Record extracts →

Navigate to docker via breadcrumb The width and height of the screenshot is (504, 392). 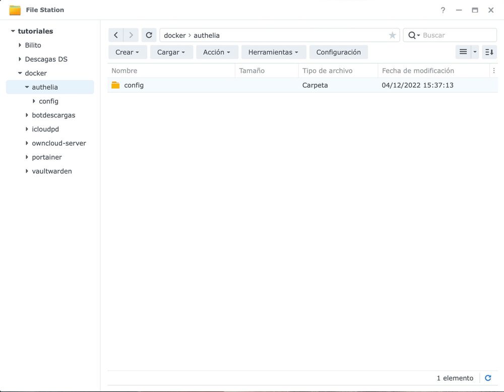pos(174,35)

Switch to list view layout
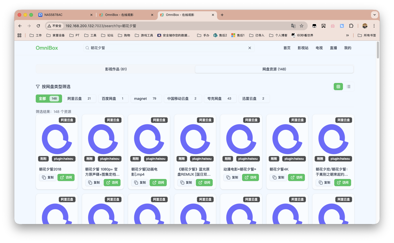349,87
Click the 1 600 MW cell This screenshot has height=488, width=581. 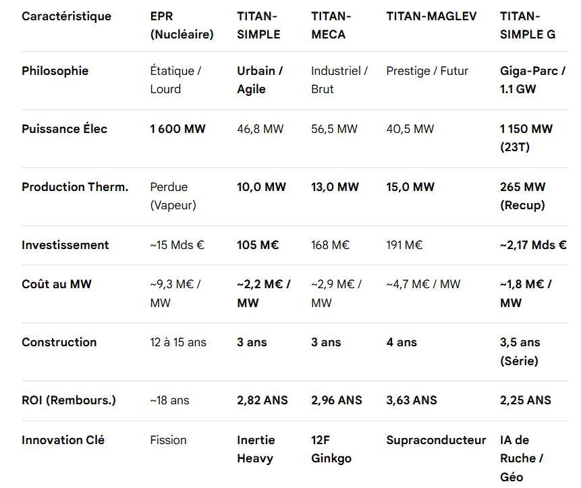click(x=177, y=129)
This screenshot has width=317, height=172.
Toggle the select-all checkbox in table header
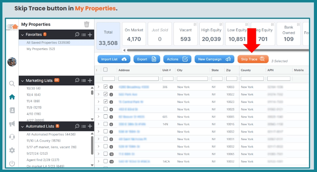pos(106,70)
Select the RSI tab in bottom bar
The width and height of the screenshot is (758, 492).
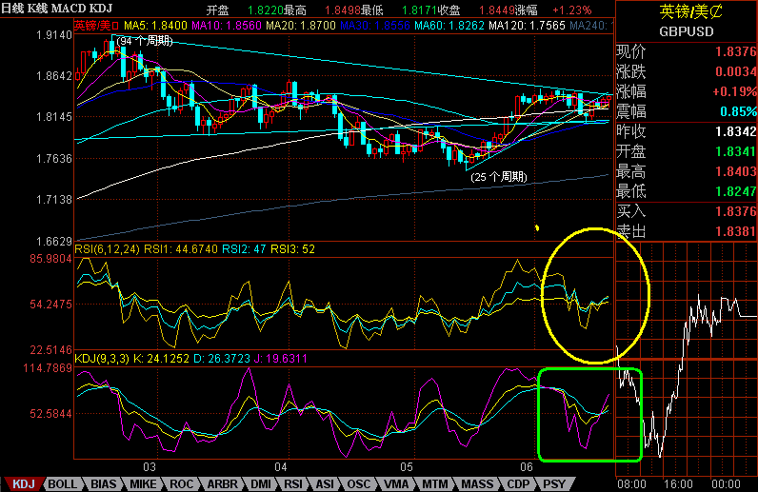[x=296, y=484]
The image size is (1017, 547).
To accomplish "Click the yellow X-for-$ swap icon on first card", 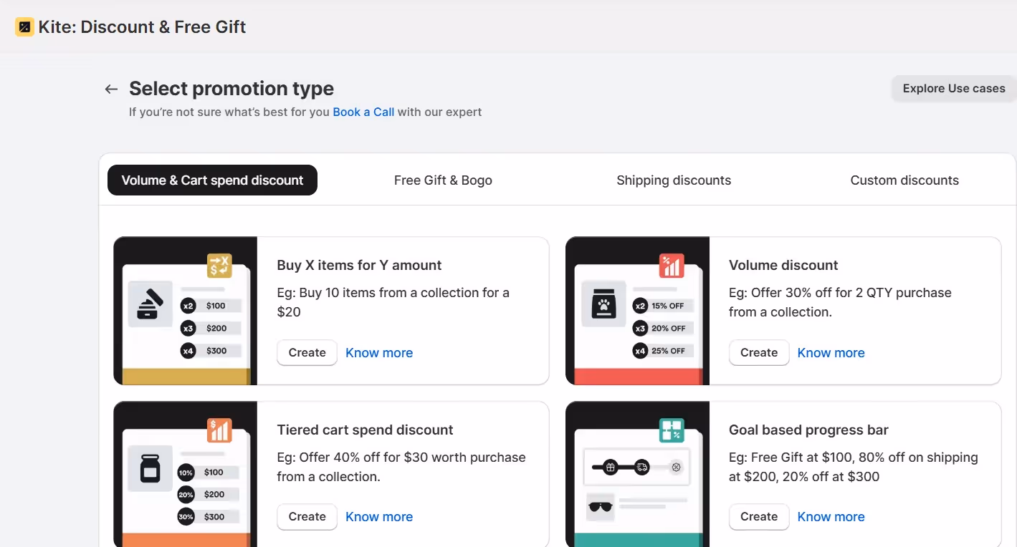I will pos(219,266).
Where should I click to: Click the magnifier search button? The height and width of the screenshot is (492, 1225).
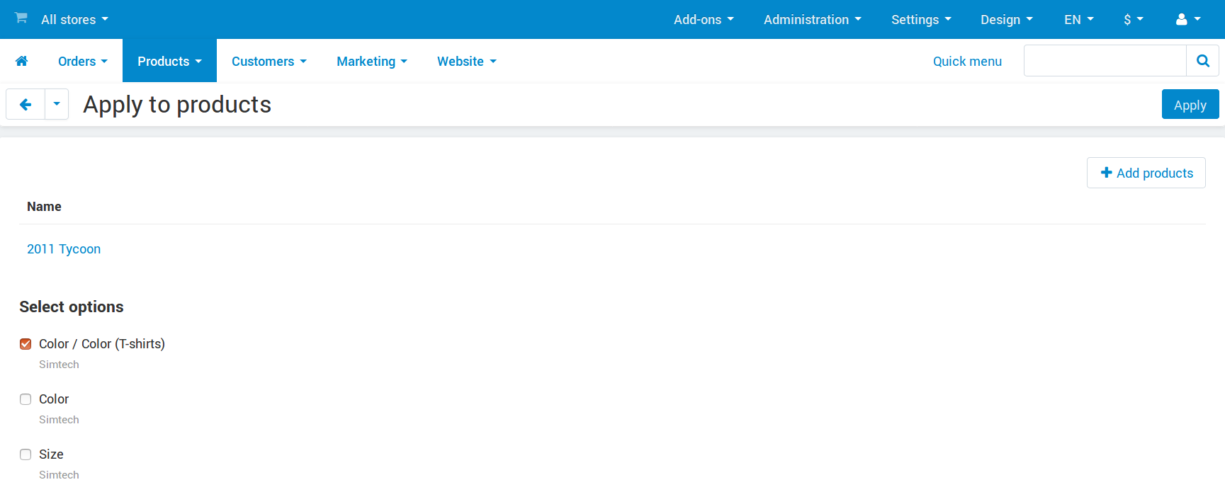coord(1202,61)
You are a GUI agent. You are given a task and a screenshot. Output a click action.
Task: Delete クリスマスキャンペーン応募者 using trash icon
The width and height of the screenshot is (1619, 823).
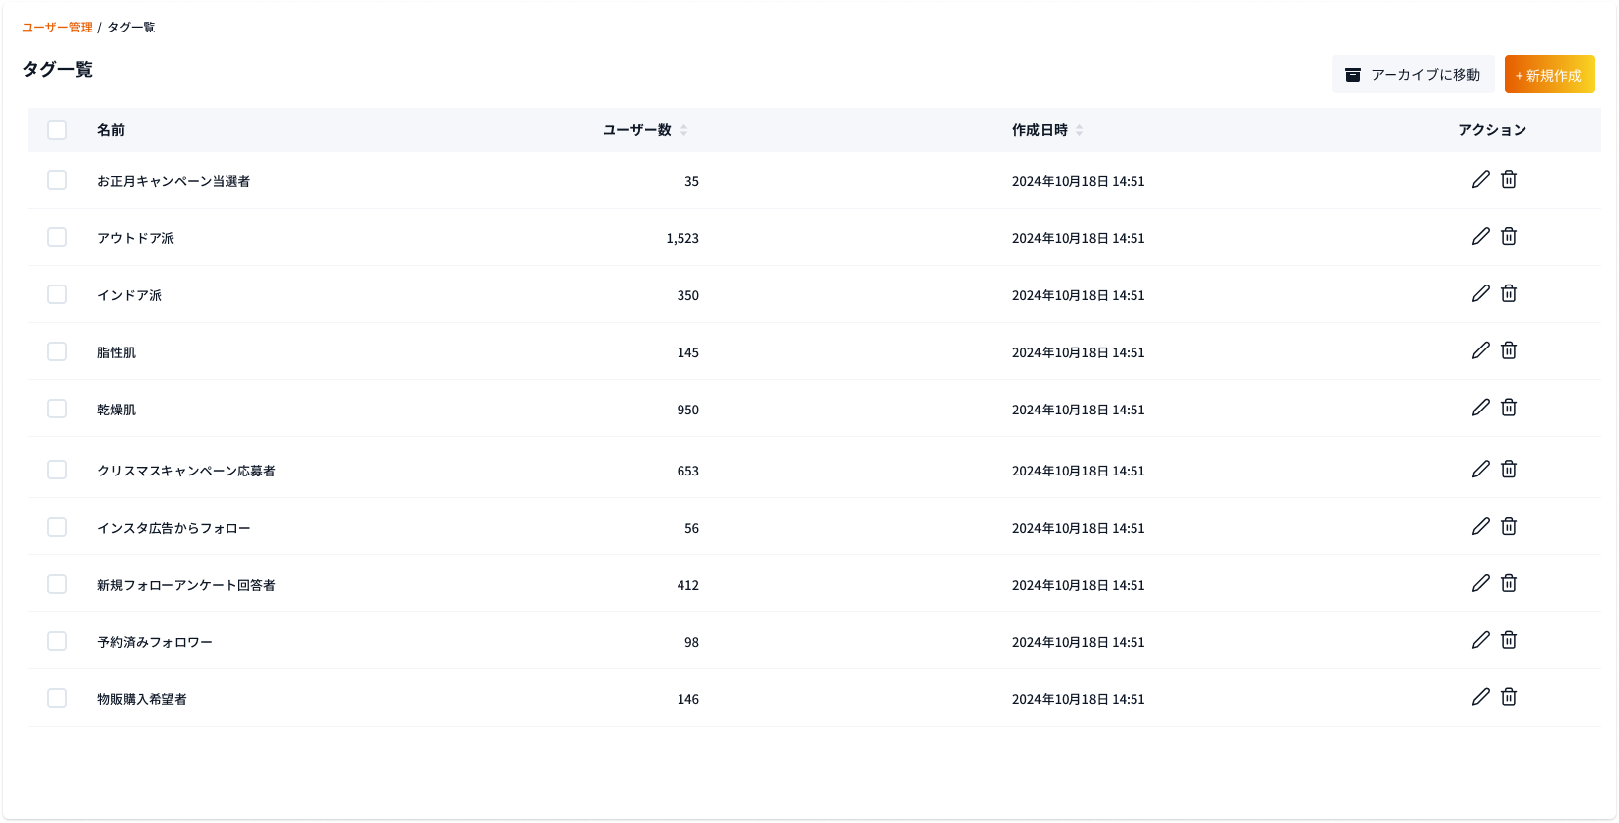click(x=1508, y=469)
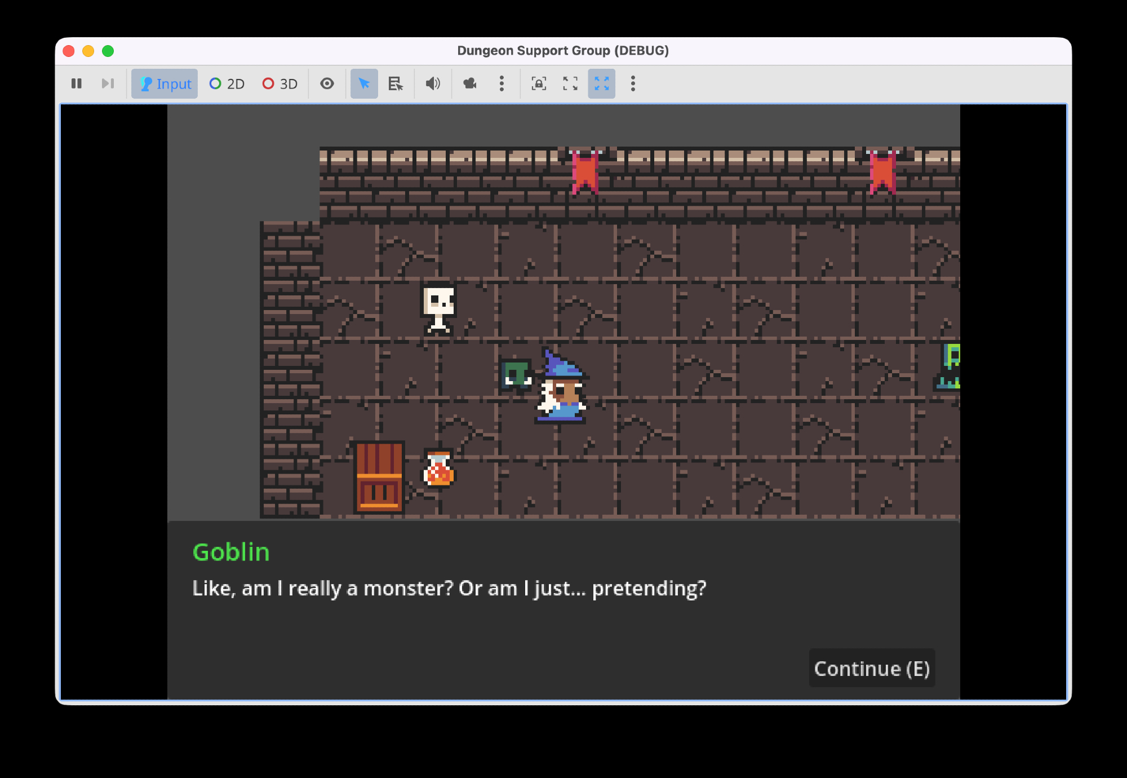The height and width of the screenshot is (778, 1127).
Task: Mute game audio with speaker icon
Action: coord(433,83)
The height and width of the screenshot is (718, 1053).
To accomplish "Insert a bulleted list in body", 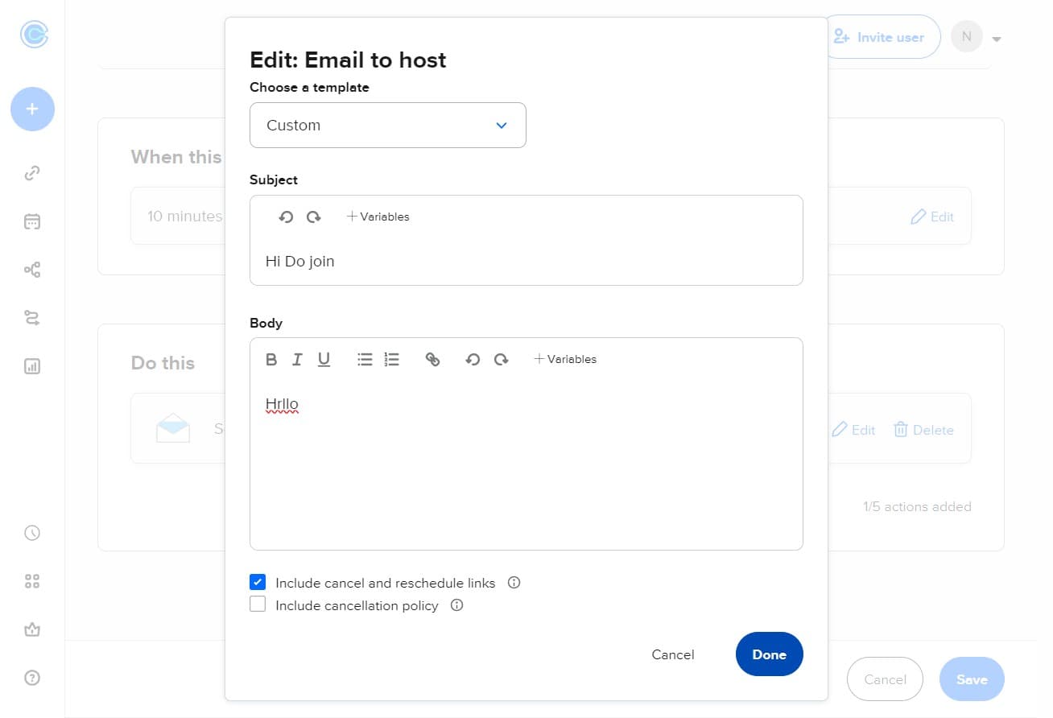I will pos(365,360).
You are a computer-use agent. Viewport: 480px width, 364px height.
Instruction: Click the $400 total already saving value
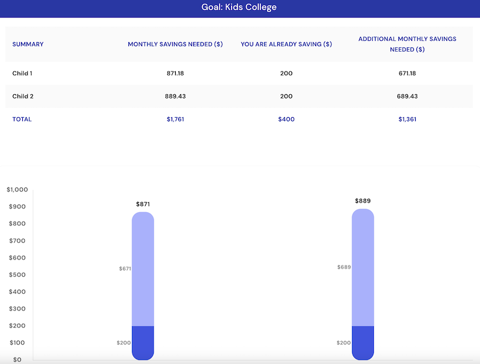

Task description → Can you update the stretch from the line containing "You are a computer-use" through the end of the listing, swapping "Viewport" for "Screen" and leaving the pictures out of your answer?

Completed exercise →
You are a computer-use agent. Screen: 480px width, 364px height.
Instruction: Click the $400 total already saving value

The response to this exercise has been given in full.